I really wanted to sleep in and of course he’d wake up 30 minutes earlier.

My first Mother’s Day happened yesterday.

A year ago I dreaded going to church that day but I went anyway. I got a card with a chocolate offered to me at the entrance of the church by the greeter. Part of me wanted to chuck it back at them (since we’re being honest) and say that I wasn’t a mother and part of me crumbled at the reminder that I could’ve been one. Later that day I remember trying to cheer myself up. Telling myself that I was a mama. That my baby was somewhere and that I’d meet him/her soon. Two weeks later we get the news of Baby Boy R and less than a week later Baby Boy R is matched with us.

Being a mom to such a sweet boy has been a tremendous blessing. Sometimes I forget how great this blessing is because I get caught up in the moment of insane motherhood in the endless abyss of house work, baby drool and hair pulling.

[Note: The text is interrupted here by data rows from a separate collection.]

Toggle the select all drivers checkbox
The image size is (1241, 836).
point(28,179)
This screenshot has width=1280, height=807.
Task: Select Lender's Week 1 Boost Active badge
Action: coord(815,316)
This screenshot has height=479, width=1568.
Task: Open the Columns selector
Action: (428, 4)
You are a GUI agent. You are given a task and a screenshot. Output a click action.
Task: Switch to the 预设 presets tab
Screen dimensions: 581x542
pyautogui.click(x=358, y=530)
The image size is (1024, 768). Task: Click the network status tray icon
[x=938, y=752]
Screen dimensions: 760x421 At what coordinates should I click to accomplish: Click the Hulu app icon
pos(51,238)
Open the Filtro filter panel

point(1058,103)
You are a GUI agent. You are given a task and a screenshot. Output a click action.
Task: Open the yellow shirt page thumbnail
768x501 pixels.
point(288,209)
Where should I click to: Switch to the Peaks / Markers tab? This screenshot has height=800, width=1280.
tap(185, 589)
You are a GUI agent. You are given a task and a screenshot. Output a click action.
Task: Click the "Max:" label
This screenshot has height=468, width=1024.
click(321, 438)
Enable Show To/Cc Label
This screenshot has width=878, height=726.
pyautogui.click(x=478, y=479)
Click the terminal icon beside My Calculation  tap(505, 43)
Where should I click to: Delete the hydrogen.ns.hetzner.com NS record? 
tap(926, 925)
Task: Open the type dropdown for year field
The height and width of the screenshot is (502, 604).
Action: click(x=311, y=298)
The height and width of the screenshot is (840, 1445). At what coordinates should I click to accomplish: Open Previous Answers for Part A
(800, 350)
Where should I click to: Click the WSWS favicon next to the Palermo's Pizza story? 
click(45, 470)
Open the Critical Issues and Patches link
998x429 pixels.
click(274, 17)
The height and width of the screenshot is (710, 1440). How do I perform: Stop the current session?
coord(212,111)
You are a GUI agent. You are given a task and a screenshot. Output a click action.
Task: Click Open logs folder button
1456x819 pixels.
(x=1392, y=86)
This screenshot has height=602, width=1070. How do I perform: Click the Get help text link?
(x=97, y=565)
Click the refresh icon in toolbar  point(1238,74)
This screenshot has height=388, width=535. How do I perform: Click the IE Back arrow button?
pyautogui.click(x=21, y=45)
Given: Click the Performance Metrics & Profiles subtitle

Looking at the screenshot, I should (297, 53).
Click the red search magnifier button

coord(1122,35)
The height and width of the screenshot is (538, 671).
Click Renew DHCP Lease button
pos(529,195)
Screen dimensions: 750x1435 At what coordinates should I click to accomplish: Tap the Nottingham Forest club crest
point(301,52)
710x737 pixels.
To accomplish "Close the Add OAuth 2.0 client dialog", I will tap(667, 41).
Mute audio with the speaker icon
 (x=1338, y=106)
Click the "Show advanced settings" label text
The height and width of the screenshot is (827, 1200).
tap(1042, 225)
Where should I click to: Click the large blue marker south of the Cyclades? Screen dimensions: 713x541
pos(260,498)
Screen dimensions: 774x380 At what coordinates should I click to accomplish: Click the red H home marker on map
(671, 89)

I was getting ready for church yesterday, reflecting on this special day, and I was taken back by the thought of his birth mom. My heart ached in different levels that morning. It ached for my friends that were still waiting for their baby. For those who mourned the loss of a baby. And then… for his birth mom. While I have many questions for her and about her, I can only imagine what yesterday meant for her.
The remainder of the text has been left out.